Segment Open

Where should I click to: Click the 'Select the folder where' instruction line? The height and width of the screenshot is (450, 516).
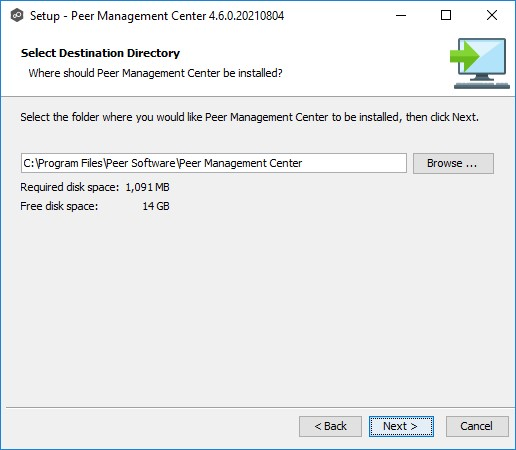point(249,117)
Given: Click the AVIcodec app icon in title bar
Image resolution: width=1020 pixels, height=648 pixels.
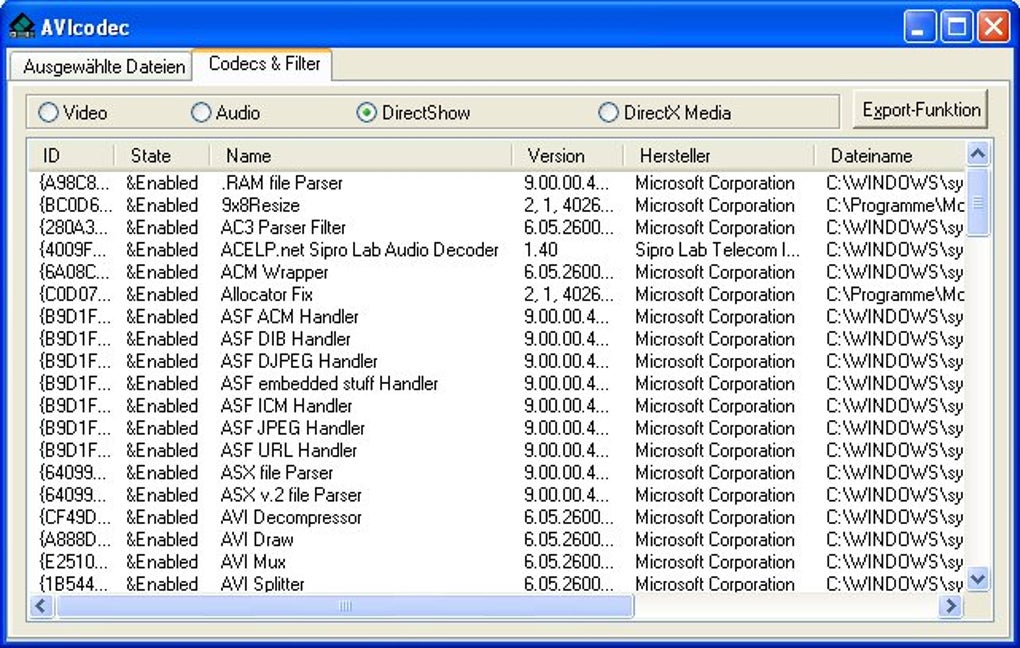Looking at the screenshot, I should [x=21, y=26].
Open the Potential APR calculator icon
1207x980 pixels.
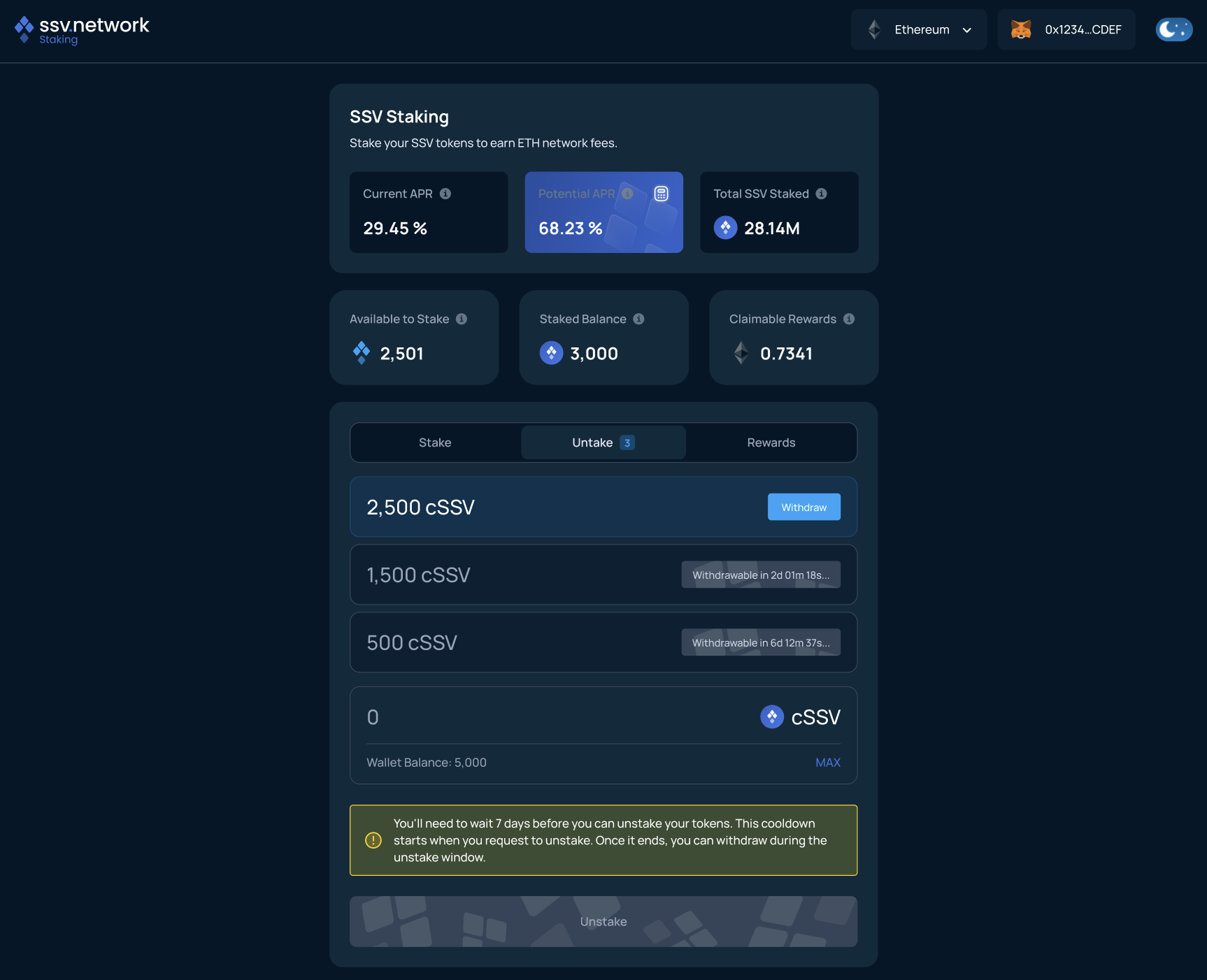point(661,194)

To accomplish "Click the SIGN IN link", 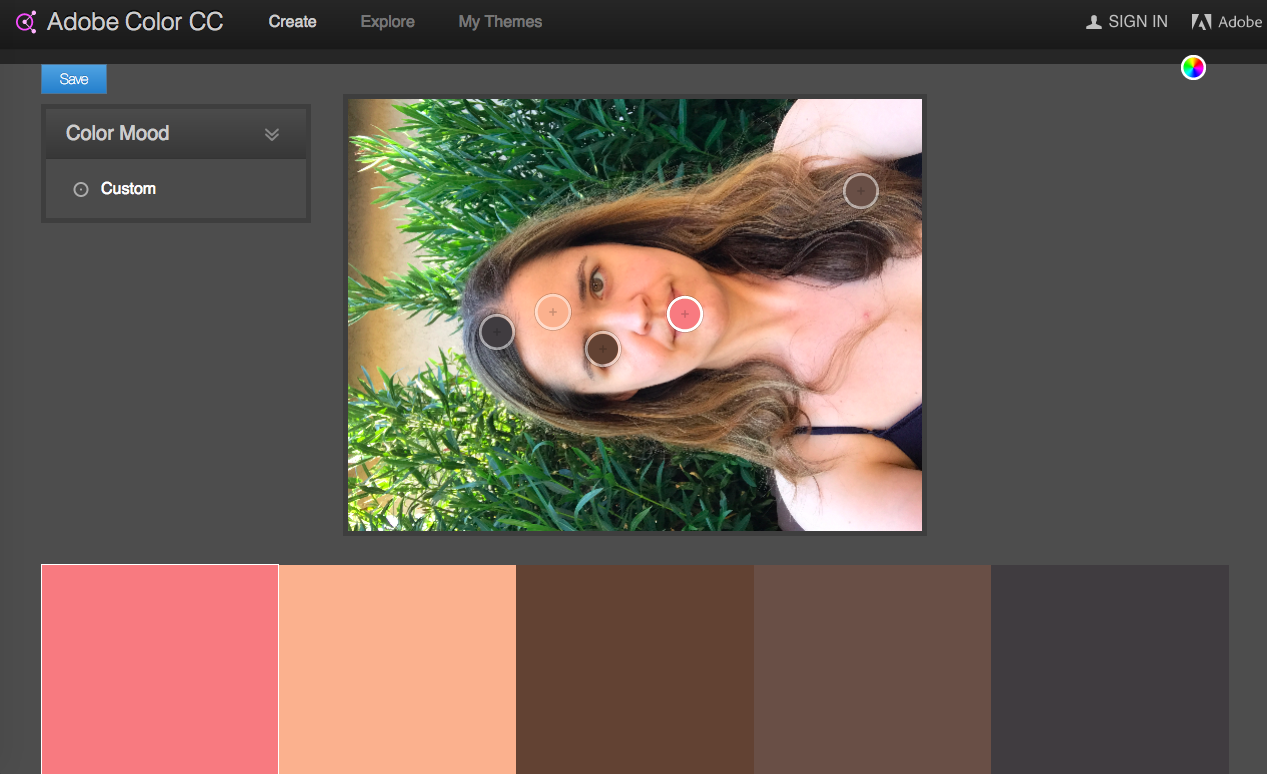I will pyautogui.click(x=1137, y=22).
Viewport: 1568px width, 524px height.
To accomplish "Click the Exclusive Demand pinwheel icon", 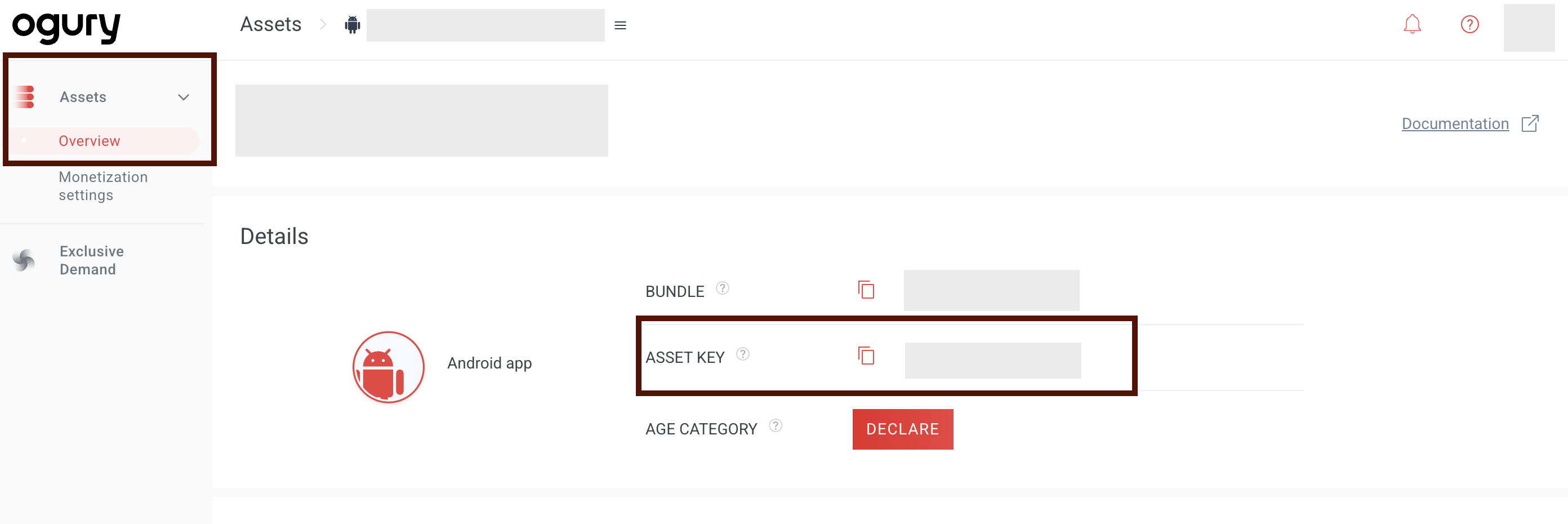I will [x=23, y=260].
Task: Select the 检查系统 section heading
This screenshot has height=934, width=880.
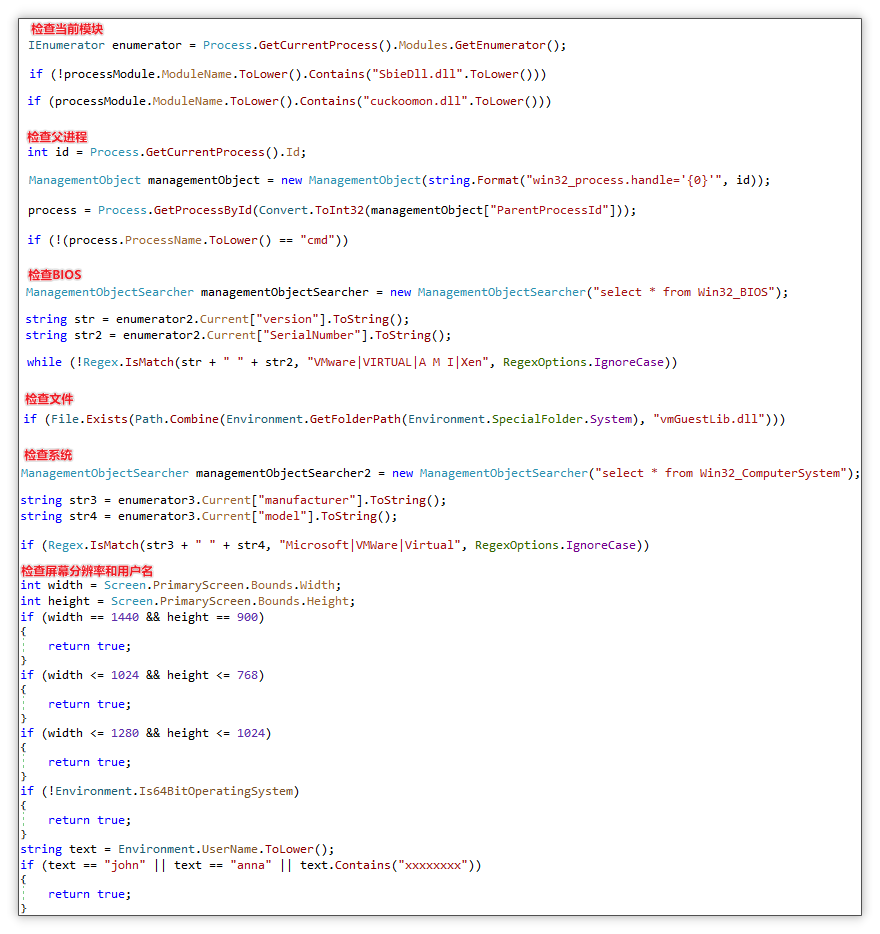Action: click(49, 455)
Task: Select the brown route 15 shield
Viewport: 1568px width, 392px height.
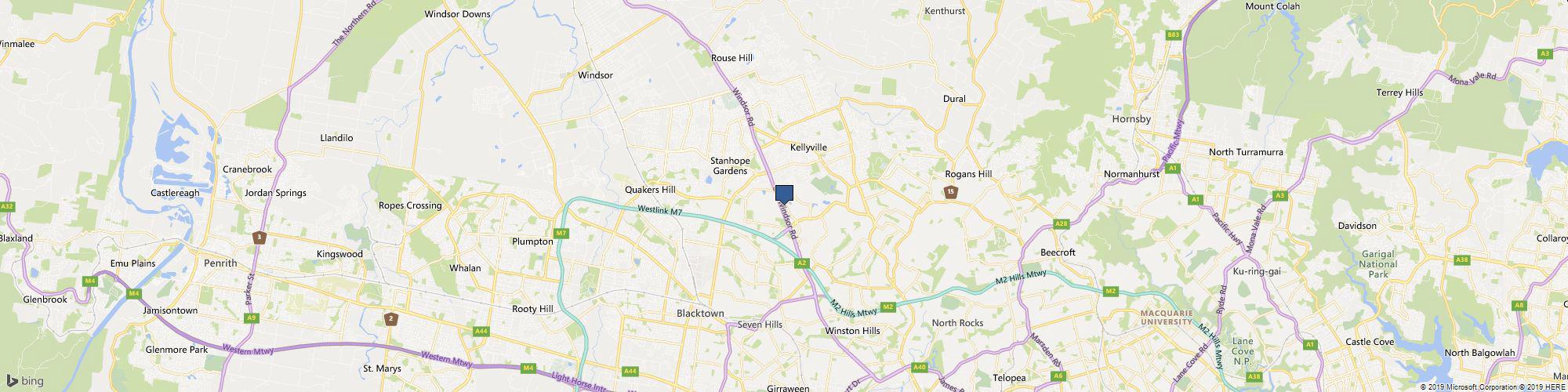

Segment Closed

> [ABOUT THIS TASK]:
Which lines run from the one containing "This screenshot has height=934, width=880." to the end of the entries above? Write them out exactly, leaving out every picture.

> [WRITTEN RESPONSE]:
This screenshot has height=934, width=880.
Action: click(49, 455)
Task: Select the brown route 15 shield
Viewport: 1568px width, 392px height.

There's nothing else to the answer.